Lloyd voló desde Montpellier hasta el aeropuerto internacional Pearson y buscó la salida. Era un vuelo internacional, pero su pasaporte canadiense le hizo atravesar la aduana sin perder tiempo. Un conductor lo esperaba en la puerta, sosteniendo un plano en el que aparecía escrito “SIMCOE”. La limusina voló (literalmente) por la 407 hasta la calle Yonge, y al sur hasta la torre de apartamentos sobre la librería, la tienda y el multicine.
—Si pudiera salvar sólo a una diminuta porción de la especie humana de la muerte, ¿a quién elegiría? —preguntó Cheung a Lloyd, que estaba sentado en el sofá de cuero naranja del salón—. ¿Cómo se aseguraría de haber elegido a los más grandes pensadores, a las principales mentes? Sin duda, hay muchos modos. Yo decidí elegir ganadores del premio Nóbel. ¡Lo mejores doctores! ¡Los científicos más preeminentes! ¡Los más sublimes escritores! Y sí, los más humanitarios, aquellos que han ganado el Nóbel de la Paz. Por supuesto, uno puede no estar de acuerdo con las elecciones de un año dado, pero por lo general los galardones son merecidos . De ese modo comenzamos a acercarnos a los ganadores. Por supuesto, lo hicimos de forma subrepticia; ¿puede imaginar la protesta mundial si se supiera que la inmortalidad existía, pero que se le hurtaba a las masas? No comprenderían, no entenderían que el proceso es caro más allá de toda medida, y que durante muchas décadas lo seguirá siendo. Sí, quizá algún día encontremos un modo más barato, pero de momento sólo podemos permitir el tratamiento para unos pocos centenares.
—¿Incluyéndolo a usted?
Cheung se encogió de hombros.
—Antes vivía en Hong Kong, Dr. Simcoe, pero lo dejé por un motivo. Soy un capitalista, y los capitalistas creemos que aquellos que realizan el trabajo deben prosperar con el sudor de su frente. El proceso de inmortalidad no existiría sin los miles de millones que mis compañías invirtieron en su desarrollo. Sí, me he seleccionado para el proceso. Tengo derecho.
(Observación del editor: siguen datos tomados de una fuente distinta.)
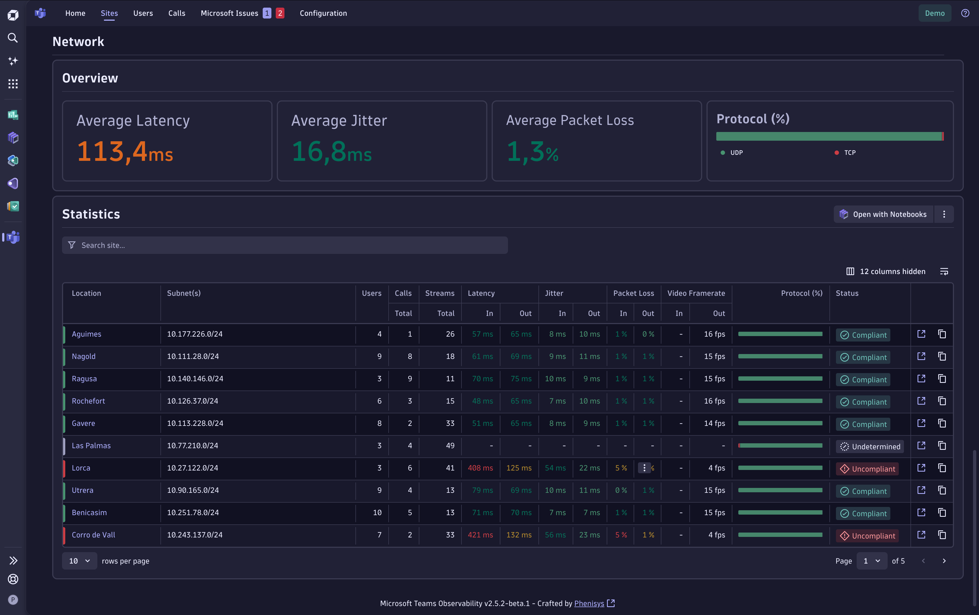Screen dimensions: 979x615
Task: Click the sparkles AI assistant icon in sidebar
Action: tap(13, 61)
—Si busca a ganadores del premio Nóbel, ¿qué hay de mi compañero, Theodosios Procopides?
—Ah, sí. Estimé prudente administrar el proceso por orden descendiente de edad. Pero sí, él será el siguiente, a pesar de su juventud; para los ganadores conjuntos, procesamos al mismo tiempo a todos los miembros del equipo. Ya conocí a Theo, como sabrá, hace veintiún años. Mi visión original tenía que ver con él, y vino a visitarme mientras buscaba información sobre su asesino.
—Lo recuerdo; estábamos juntos en Nueva York, y voló hasta aquí. Me habló de su reunión con usted.
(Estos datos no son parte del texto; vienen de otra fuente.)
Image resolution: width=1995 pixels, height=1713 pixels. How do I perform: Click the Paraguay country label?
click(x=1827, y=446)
—¿Le contó lo que le dije? Le dije que el alma tiene que ver con la vida inmortal, pero la religión sólo con recompensas. Le dije que sospechaba que le esperaban grandes cosas, y que un día recibiría una gran recompensa. Aun entonces yo sospechaba la verdad; después de todo, por justicia yo no debiera de haber tenido visión; tendría que estar muerto para hoy, o al menos no debería poder caminar a buen paso sin ayuda. Por supuesto, no podía estar seguro de que un día mi equipo lograría desarrollar la técnica de la inmortalidad, pero era un asunto en el que llevaba mucho tiempo interesado, y la existencia de algo así explicaría la buena salud de la que gozaba en mi visión, a pesar de la avanzada edad. Quería que su amigo supiera, sin revelar todos mis secretos, que si lograba sobrevivir lo bastante se le ofrecería la mayor recompensa de todas: la vida ilimitada. ¿Lo ve a menudo?
—Ya no.
—En cualquier caso, me alegro, más de lo que imagina, de que se haya evitado su muerte.
—Si le preocupara eso y dispusiera de la inmortalidad, ¿por qué no le administró el tratamiento antes del día en el que las visiones lo condenaban a muerte?
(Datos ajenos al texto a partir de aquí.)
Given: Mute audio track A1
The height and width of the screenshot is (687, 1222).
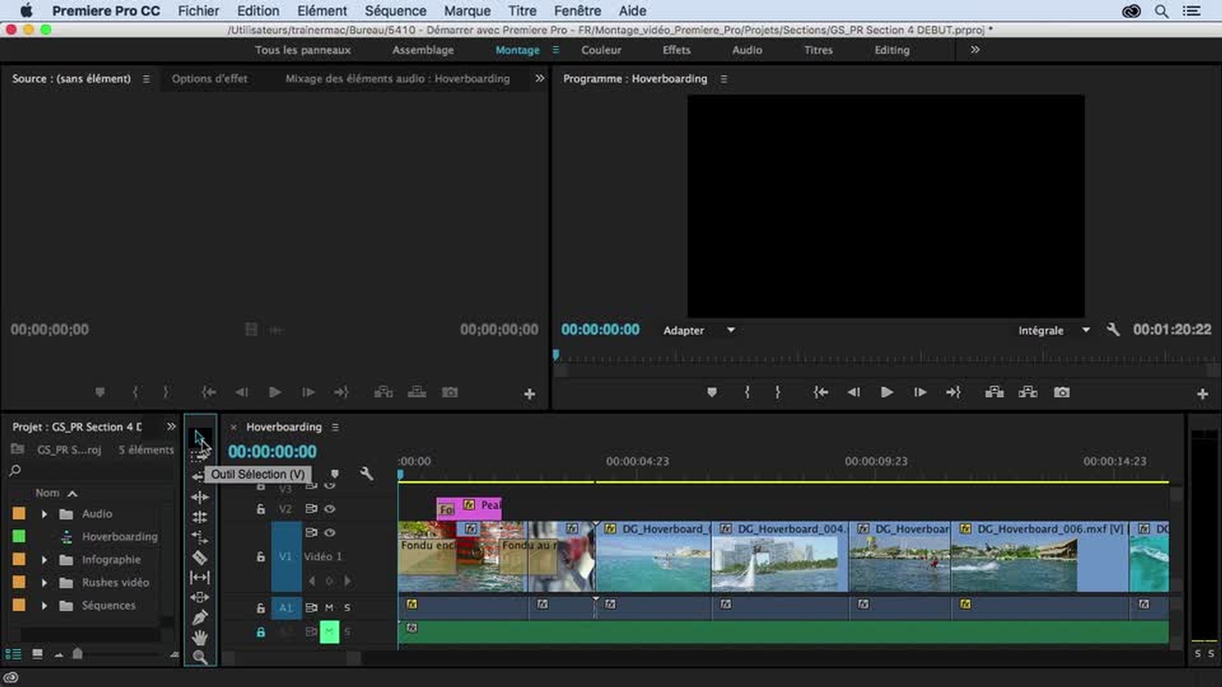Looking at the screenshot, I should click(x=329, y=607).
—Nuestro proceso anula la senectud biológica, pero desde luego no hace invencible al beneficiario; aunque, como sin duda contempló en su visión, los cuerpos artificiales terminarán por resolver ese asunto. Si invirtiera millones en Theo y luego terminara muerto, hubiera derrochado un recurso muy limitado.